Nasdaq Correction: What To Do When The Market Goes Down

US stocks continued to tumble last Friday (21 January), with the S&P 500 and Nasdaq posting their biggest weekly percentage drops since the start of the COVID-19 pandemic in March 2020. The S&P 500 is now down more than 8% from its record high in early January while the Nasdaq has officially entered correction territory with a 11% drop so far in 2022. (A market correction is traditionally identified as a drop of 10% or more from a recent high.)

What can you, as an investor, do when the market falls? Here are some tips to help you navigate the market sell-off.

What’s behind the Nasdaq correction

The Nasdaq has been the worst hit in this month’s stock market rout. As inflationary concerns mount, the Federal Reserve has signalled a more aggressive stance in taming inflation. 10-year Treasury yields hit as high as 1.9% last Wednesday amid speculation around the Fed’s timeline for unwinding its bond holdings and raising interest rates.

Rising yields have particularly affected tech and growth stocks – the main components of the Nasdaq. When interest rates are low, investors are willing to pay more for tech and growth companies on the assumption that earnings will be higher in the future. But higher rates lower the present value of these future cash flows, and make valuations look less attractive now.

Tech and growth companies are more sensitive to interest rates since they rely on future cash flow growth. With the market now expecting four rate hikes this year, sentiment has turned bearish.

Netflix’s disappointing fourth-quarter earnings report was yet another catalyst for Nasdaq’s slide. Shares of the company fell 21.8% last Friday, pushing the Nasdaq further into correction territory.

Sell-offs are normal

Although the current sell-off may feel nerve-wracking, market corrections are not as rare as you think. From time to time, it’s normal that stock prices will experience pullbacks due to negative economic developments, political shocks, disappointing corporate earnings reports, or other factors that affect investor sentiment.

The recent Nasdaq correction is its 66th since its launch in 1971. This means that a correction happens around 1.3 times each year on average. 

But what’s important is that stock prices don’t stay down after a correction. Historically, Nasdaq returns turn positive three months after it enters correction territory. Since 1971, the Nasdaq has risen 15% on average one year after bottoming.  

For long-term investors, the takeaway is that market pullbacks or corrections are a normal part of resetting stock valuations and investor expectations. Staying invested through periods of volatility is key to investment success.

For long-term investors, the recent sell-off may even be an opportunity to add selective exposures to your portfolios.

Reframe the correction as an opportunity

With many tech and growth stocks coming off from their recent highs, now could be a chance to invest in high-quality assets at more attractive prices – before they continue their upwards trajectory once again.

There’s a famous expression from the legendary Warren Buffet that says: “Be greedy when others are fearful, and fearful when others are greedy”. As other investors flee, his mantra suggests that a market decline could be a good time to cash in on lower equity prices.

As to what opportunities are available, consider long-term fundamentals. Tech stocks may not be in favour now, but think about the strong balance sheets and sustained growth potential of companies such as Apple, Microsoft, and Amazon. If you believe that over the next three to five years, such companies will continue to outperform, then short-term sell-offs may be an opportunity to buy quality investments at a discount.

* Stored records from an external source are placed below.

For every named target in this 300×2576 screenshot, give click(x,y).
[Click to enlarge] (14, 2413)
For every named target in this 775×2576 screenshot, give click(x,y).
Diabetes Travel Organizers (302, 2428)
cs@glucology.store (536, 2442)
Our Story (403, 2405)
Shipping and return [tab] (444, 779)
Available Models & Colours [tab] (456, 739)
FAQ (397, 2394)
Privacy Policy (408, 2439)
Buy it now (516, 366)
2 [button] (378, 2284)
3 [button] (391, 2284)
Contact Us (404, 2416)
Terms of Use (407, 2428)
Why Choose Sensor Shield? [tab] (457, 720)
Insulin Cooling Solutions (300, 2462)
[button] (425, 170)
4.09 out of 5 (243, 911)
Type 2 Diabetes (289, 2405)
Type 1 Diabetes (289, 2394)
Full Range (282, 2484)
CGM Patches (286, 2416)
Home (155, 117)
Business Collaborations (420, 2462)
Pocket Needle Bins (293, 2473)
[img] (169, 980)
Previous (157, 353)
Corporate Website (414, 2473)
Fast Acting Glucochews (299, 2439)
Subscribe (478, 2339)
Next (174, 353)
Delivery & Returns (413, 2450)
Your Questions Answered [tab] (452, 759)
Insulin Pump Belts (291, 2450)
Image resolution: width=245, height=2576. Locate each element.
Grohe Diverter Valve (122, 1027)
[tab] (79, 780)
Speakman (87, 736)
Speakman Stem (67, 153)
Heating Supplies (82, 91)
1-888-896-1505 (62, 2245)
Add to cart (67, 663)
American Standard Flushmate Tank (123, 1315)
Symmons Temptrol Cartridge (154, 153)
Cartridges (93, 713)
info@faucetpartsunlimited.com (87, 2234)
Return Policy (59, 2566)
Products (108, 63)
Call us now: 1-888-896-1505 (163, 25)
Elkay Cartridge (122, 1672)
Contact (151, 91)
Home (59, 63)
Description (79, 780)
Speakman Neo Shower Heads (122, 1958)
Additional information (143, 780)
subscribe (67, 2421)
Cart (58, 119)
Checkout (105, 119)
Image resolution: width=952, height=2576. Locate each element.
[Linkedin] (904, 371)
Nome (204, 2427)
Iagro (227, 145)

Consider dollar cost averaging (DCA)

In a volatile market, it can be difficult to stick to your regular investment plan. One effective strategy to help you overcome your emotions is dollar cost averaging (DCA). By investing a consistent sum regularly – regardless of current market conditions – you eliminate the temptation to second-guess your investment strategy, or time the market.

This strategy can be as simple as investing say $1,000 every month in your Syfe Wealth portfolio. By investing at regular intervals, you can capitalise on lower prices now while avoiding the risk of buying all at once ahead of another market drop.